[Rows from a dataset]
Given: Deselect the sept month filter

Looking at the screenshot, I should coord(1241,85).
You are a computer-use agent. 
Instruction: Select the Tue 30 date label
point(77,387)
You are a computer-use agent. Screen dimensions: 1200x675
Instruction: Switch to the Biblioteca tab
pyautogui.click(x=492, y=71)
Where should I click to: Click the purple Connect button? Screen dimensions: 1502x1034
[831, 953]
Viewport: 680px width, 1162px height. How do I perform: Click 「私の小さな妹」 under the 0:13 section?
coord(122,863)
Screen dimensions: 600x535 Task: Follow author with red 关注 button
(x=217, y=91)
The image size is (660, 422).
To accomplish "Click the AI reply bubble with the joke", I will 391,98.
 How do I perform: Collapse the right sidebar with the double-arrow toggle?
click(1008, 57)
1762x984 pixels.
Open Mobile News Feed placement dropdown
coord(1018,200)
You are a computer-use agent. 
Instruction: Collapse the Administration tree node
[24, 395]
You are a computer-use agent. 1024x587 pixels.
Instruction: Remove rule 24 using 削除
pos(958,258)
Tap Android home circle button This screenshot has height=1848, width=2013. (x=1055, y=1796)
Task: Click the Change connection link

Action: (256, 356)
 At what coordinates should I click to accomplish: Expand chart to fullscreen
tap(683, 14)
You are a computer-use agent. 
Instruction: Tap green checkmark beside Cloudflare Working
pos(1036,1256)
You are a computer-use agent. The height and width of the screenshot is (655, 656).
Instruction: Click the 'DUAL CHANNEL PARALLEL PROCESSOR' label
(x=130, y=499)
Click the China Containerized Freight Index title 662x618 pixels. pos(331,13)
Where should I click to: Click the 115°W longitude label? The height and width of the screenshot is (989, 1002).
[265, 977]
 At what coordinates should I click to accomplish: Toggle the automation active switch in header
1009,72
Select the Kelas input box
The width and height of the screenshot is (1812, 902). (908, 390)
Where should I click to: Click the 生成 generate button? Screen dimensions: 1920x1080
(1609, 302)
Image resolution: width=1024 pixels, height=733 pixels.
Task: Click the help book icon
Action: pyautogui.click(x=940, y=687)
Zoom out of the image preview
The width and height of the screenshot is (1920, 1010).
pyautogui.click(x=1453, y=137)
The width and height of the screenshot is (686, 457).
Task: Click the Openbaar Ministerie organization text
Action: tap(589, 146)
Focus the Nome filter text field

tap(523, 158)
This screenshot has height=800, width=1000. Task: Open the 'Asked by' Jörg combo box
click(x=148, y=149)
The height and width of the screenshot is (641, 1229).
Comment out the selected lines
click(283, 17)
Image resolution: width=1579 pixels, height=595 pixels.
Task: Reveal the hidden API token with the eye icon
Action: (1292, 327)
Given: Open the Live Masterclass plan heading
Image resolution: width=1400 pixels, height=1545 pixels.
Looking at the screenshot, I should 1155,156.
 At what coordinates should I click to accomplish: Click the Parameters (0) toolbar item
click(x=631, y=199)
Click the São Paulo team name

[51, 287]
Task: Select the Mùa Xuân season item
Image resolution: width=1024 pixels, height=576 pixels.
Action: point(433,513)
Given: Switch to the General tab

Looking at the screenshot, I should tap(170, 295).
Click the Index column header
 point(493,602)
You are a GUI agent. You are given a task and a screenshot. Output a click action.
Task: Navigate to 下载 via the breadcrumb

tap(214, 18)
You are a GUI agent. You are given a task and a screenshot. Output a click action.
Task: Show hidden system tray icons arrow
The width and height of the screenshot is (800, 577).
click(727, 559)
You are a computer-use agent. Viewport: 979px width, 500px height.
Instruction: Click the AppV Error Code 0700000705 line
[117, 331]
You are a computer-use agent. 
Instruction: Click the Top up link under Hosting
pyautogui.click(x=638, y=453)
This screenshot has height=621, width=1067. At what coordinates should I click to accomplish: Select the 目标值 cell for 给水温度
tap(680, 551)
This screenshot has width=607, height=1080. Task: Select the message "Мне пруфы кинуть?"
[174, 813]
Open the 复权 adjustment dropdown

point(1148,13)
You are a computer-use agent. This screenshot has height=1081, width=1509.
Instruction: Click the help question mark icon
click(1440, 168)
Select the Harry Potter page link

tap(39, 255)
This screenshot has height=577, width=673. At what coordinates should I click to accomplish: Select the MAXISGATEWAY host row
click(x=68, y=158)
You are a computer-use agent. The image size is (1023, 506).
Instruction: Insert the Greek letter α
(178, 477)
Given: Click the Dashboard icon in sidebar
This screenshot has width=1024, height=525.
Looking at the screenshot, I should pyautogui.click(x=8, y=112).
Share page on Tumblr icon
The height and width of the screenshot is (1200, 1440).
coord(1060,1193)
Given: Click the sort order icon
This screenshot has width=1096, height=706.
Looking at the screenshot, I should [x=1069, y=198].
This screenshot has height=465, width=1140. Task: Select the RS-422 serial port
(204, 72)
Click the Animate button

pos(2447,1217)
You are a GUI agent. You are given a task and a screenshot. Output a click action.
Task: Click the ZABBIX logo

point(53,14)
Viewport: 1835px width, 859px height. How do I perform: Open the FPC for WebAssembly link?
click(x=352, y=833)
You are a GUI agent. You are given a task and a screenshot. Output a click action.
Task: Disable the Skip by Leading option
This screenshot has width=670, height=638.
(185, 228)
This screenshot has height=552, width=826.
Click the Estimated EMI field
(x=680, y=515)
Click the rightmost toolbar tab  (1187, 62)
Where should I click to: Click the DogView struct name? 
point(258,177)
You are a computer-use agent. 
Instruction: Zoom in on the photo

Problem to solve: Update the rows above by replacing "computer-use agent" with "screen agent" and leaving everything else unchanged.

Result of this exercise:
Given: Deselect the sept month filter

Looking at the screenshot, I should coord(1241,85).
You are a screen agent. 
Instruction: Select the Tue 30 date label
point(77,387)
You are a screen agent. Screen dimensions: 1200x675
Instruction: Switch to the Biblioteca tab
pyautogui.click(x=492, y=71)
Where should I click to: Click the purple Connect button? Screen dimensions: 1502x1034
[831, 953]
Viewport: 680px width, 1162px height. How do I perform: Click 「私の小さな妹」 under the 0:13 section?
coord(122,863)
Screen dimensions: 600x535 Task: Follow author with red 关注 button
(x=217, y=91)
The image size is (660, 422).
To accomplish "Click the AI reply bubble with the joke", I will 391,98.
 How do I perform: Collapse the right sidebar with the double-arrow toggle?
click(1008, 57)
1762x984 pixels.
Open Mobile News Feed placement dropdown
coord(1018,200)
You are a screen agent. 
Instruction: Collapse the Administration tree node
[24, 395]
You are a screen agent. 1024x587 pixels.
Instruction: Remove rule 24 using 削除
pos(958,258)
Tap Android home circle button This screenshot has height=1848, width=2013. (x=1055, y=1796)
Task: Click the Change connection link

Action: (256, 356)
 At what coordinates should I click to accomplish: Expand chart to fullscreen
tap(683, 14)
You are a screen agent. 
Instruction: Tap green checkmark beside Cloudflare Working
pos(1036,1256)
You are a screen agent. The height and width of the screenshot is (655, 656).
Instruction: Click the 'DUAL CHANNEL PARALLEL PROCESSOR' label
(x=130, y=499)
Click the China Containerized Freight Index title 662x618 pixels. pos(331,13)
Where should I click to: Click the 115°W longitude label? The height and width of the screenshot is (989, 1002).
[265, 977]
 At what coordinates should I click to accomplish: Toggle the automation active switch in header
1009,72
Select the Kelas input box
The width and height of the screenshot is (1812, 902). (908, 390)
Where should I click to: Click the 生成 generate button? Screen dimensions: 1920x1080
(1609, 302)
Image resolution: width=1024 pixels, height=733 pixels.
Task: Click the help book icon
Action: pyautogui.click(x=940, y=687)
Zoom out of the image preview
The width and height of the screenshot is (1920, 1010).
pyautogui.click(x=1453, y=137)
The width and height of the screenshot is (686, 457).
Task: Click the Openbaar Ministerie organization text
Action: tap(589, 146)
Focus the Nome filter text field

tap(523, 158)
This screenshot has height=800, width=1000. Task: Open the 'Asked by' Jörg combo box
click(x=148, y=149)
The height and width of the screenshot is (641, 1229).
Comment out the selected lines
click(283, 17)
Image resolution: width=1579 pixels, height=595 pixels.
Task: Reveal the hidden API token with the eye icon
Action: (1292, 327)
Given: Open the Live Masterclass plan heading
Image resolution: width=1400 pixels, height=1545 pixels.
Looking at the screenshot, I should 1155,156.
 At what coordinates should I click to accomplish: Click the Parameters (0) toolbar item
click(x=631, y=199)
Click the São Paulo team name

[51, 287]
Task: Select the Mùa Xuân season item
Image resolution: width=1024 pixels, height=576 pixels.
Action: point(433,513)
Given: Switch to the General tab

Looking at the screenshot, I should tap(170, 295).
Click the Index column header
 point(493,602)
You are a GUI agent. You are given a task and a screenshot. Output a click action.
Task: Navigate to 下载 via the breadcrumb

tap(214, 18)
You are a GUI agent. You are given a task and a screenshot. Output a click action.
Task: Show hidden system tray icons arrow
The width and height of the screenshot is (800, 577).
click(727, 559)
You are a screen agent. Viewport: 979px width, 500px height.
Instruction: Click the AppV Error Code 0700000705 line
[117, 331]
You are a screen agent. 
Instruction: Click the Top up link under Hosting
pyautogui.click(x=638, y=453)
This screenshot has height=621, width=1067. At what coordinates should I click to accomplish: Select the 目标值 cell for 给水温度
tap(680, 551)
This screenshot has width=607, height=1080. Task: Select the message "Мне пруфы кинуть?"
[174, 813]
Open the 复权 adjustment dropdown

point(1148,13)
You are a screen agent. This screenshot has height=1081, width=1509.
Instruction: Click the help question mark icon
click(1440, 168)
Select the Harry Potter page link

tap(39, 255)
This screenshot has height=577, width=673. At what coordinates should I click to accomplish: Select the MAXISGATEWAY host row
click(x=68, y=158)
You are a screen agent. The image size is (1023, 506).
Instruction: Insert the Greek letter α
(178, 477)
Given: Click the Dashboard icon in sidebar
This screenshot has width=1024, height=525.
Looking at the screenshot, I should pyautogui.click(x=8, y=112).
Share page on Tumblr icon
The height and width of the screenshot is (1200, 1440).
coord(1060,1193)
Given: Click the sort order icon
This screenshot has width=1096, height=706.
Looking at the screenshot, I should [x=1069, y=198].
This screenshot has height=465, width=1140. Task: Select the RS-422 serial port
(204, 72)
Click the Animate button

pos(2447,1217)
You are a GUI agent. You are given a task and a screenshot. Output a click action.
Task: Click the ZABBIX logo

point(53,14)
Viewport: 1835px width, 859px height. How do I perform: Open the FPC for WebAssembly link?
click(x=352, y=833)
You are a GUI agent. You are given a task and a screenshot. Output a click action.
Task: Disable the Skip by Leading option
This screenshot has width=670, height=638.
(185, 228)
This screenshot has height=552, width=826.
Click the Estimated EMI field
(x=680, y=515)
Click the rightmost toolbar tab  (1187, 62)
Where should I click to: Click the DogView struct name? 
point(258,177)
You are a screen agent. 
Instruction: Zoom in on the photo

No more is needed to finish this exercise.